# Prompt
Gather every line in the entries below that contains the word "screenshot", and copy each one in full. Case counts.

A run of entries
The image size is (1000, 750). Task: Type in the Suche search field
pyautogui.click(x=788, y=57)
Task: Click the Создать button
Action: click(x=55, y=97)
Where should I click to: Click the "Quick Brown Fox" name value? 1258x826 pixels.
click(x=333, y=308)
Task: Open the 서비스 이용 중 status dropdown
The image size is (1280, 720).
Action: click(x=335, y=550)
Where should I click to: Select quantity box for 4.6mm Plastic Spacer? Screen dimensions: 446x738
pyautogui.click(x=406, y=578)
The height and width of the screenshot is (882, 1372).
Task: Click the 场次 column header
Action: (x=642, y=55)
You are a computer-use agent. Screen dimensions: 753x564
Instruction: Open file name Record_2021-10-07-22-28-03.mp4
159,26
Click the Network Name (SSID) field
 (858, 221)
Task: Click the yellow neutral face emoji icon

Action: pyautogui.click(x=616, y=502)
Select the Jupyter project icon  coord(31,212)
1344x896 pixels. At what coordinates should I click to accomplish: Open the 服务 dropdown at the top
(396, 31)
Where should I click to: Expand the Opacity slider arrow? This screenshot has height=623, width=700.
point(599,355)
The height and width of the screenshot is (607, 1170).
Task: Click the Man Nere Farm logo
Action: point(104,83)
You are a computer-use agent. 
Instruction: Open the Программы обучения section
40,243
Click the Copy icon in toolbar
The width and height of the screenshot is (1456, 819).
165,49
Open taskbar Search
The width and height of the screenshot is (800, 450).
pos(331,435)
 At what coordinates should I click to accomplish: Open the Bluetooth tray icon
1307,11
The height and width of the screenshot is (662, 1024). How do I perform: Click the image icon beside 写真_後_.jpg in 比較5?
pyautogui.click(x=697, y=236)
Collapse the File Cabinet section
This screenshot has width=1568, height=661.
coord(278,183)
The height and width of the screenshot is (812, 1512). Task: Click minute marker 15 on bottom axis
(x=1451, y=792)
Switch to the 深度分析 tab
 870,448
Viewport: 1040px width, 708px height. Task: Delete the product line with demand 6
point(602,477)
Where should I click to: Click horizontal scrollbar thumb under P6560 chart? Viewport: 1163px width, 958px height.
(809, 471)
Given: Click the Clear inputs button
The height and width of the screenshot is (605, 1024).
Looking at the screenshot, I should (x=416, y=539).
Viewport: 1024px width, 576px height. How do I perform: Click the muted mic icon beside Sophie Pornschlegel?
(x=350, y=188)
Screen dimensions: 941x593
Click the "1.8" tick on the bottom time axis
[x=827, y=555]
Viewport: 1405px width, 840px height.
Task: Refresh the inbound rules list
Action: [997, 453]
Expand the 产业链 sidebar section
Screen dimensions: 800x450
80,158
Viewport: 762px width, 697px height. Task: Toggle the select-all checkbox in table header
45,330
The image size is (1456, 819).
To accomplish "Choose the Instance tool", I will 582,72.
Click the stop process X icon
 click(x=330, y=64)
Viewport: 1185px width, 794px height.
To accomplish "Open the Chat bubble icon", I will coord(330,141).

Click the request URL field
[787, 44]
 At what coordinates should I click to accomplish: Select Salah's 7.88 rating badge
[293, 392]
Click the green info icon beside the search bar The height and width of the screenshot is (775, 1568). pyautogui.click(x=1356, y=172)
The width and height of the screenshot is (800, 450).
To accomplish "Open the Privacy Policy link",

# Answer for the task
The height and width of the screenshot is (882, 1372).
Where should I click to: Expand the Opacity slider arrow? This screenshot has height=623, width=700.
The height and width of the screenshot is (607, 1170).
The width and height of the screenshot is (1456, 819).
The width and height of the screenshot is (800, 450).
The height and width of the screenshot is (662, 1024). How do I perform: Click the image icon beside 写真_後_.jpg in 比較5?
This screenshot has width=1568, height=661.
The height and width of the screenshot is (812, 1512). Task: Click minute marker 15 on bottom axis
The height and width of the screenshot is (605, 1024).
Looking at the screenshot, I should (x=416, y=539).
Click the green info icon beside the search bar The height and width of the screenshot is (775, 1568). pyautogui.click(x=1356, y=172)
The width and height of the screenshot is (800, 450).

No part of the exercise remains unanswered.